** What is being asked **
From the line containing "Expand the DAX Editor tree node" through the last line of the entries below, print each line exactly. Pictures stay out.

** Task inputs **
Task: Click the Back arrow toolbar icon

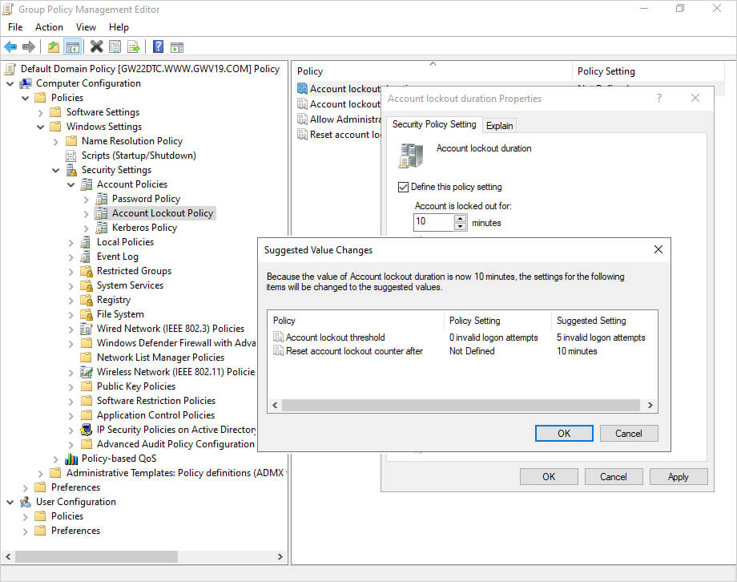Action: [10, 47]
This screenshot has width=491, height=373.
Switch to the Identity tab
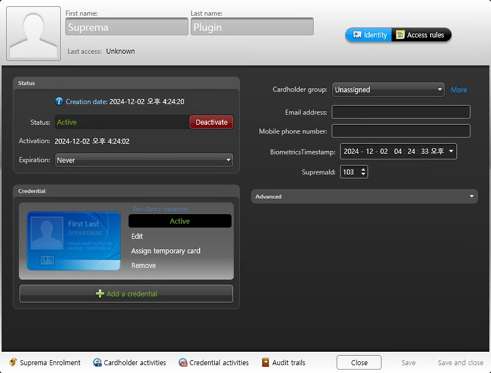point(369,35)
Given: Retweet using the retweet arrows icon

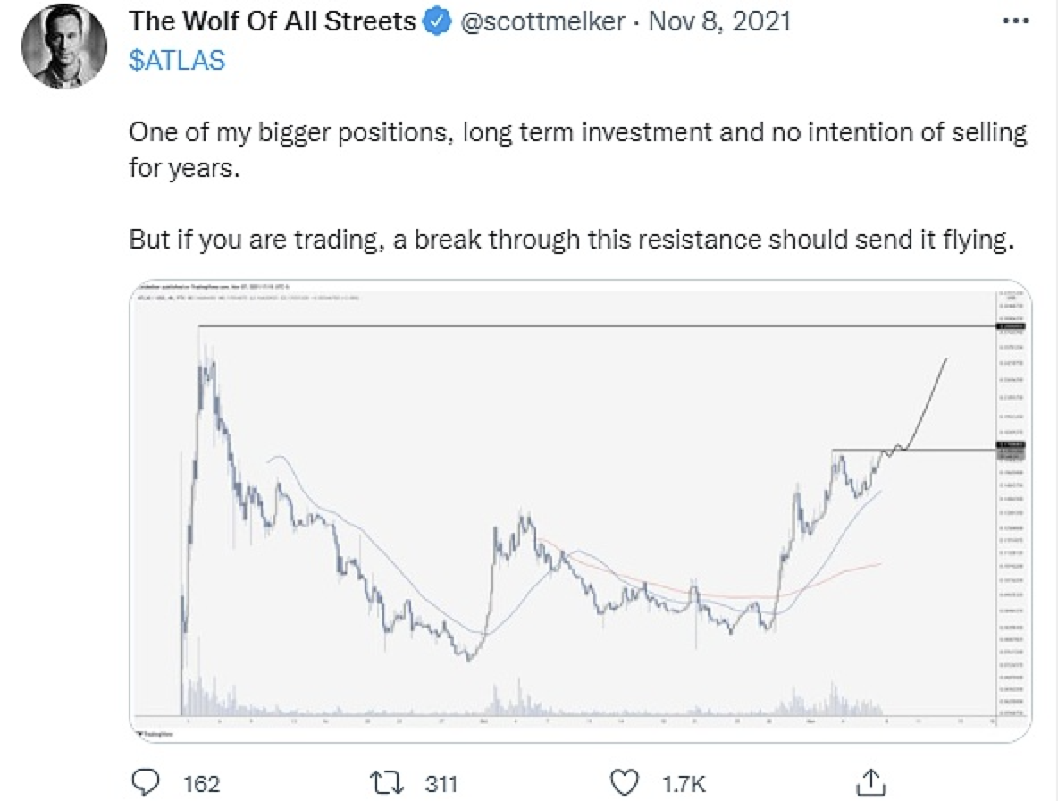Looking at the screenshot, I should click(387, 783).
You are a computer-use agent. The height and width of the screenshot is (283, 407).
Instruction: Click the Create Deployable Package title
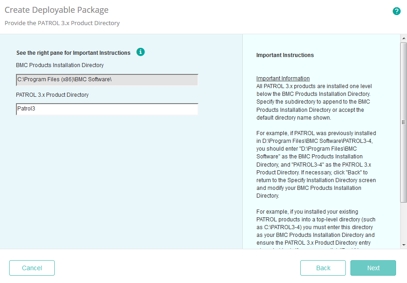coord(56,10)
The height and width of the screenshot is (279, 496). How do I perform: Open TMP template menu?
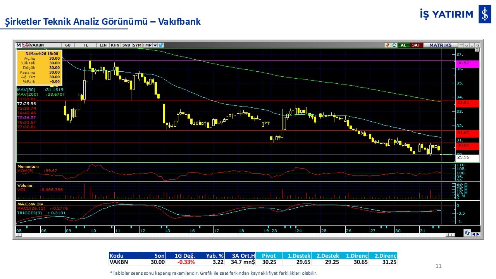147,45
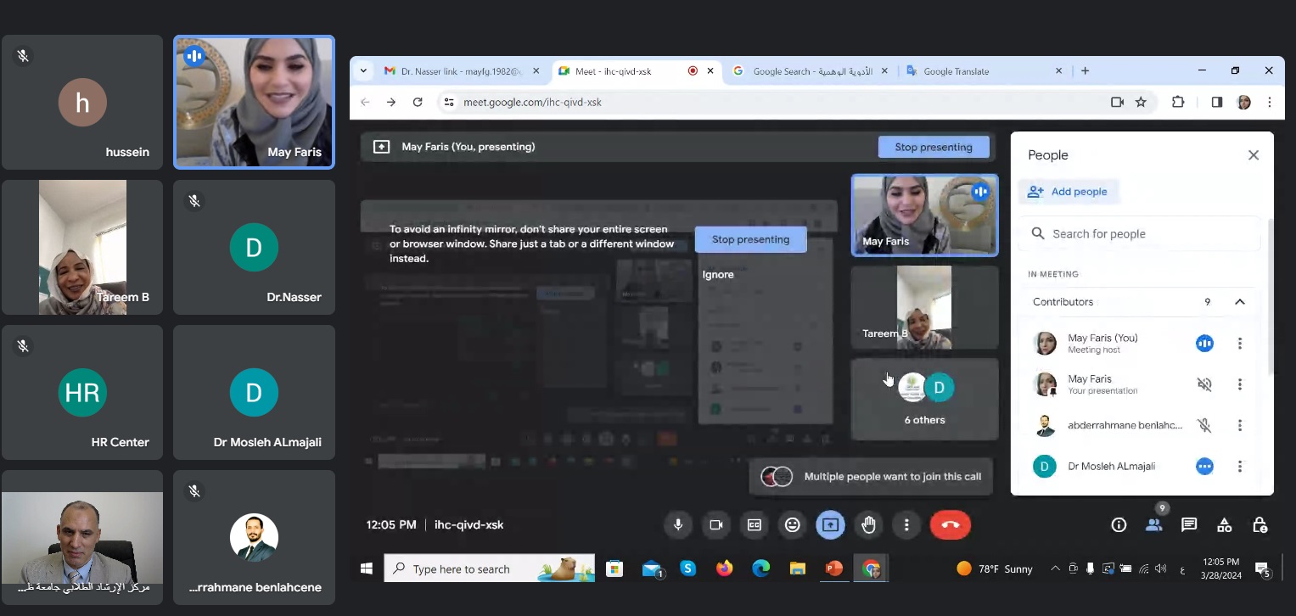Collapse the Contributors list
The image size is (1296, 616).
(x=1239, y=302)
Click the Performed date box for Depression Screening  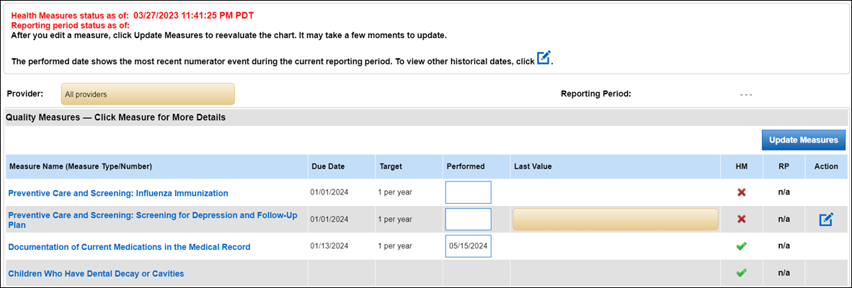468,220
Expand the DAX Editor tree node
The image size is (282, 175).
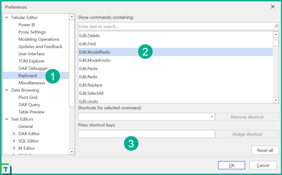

** Output below **
Expand the DAX Editor tree node
The image size is (282, 175).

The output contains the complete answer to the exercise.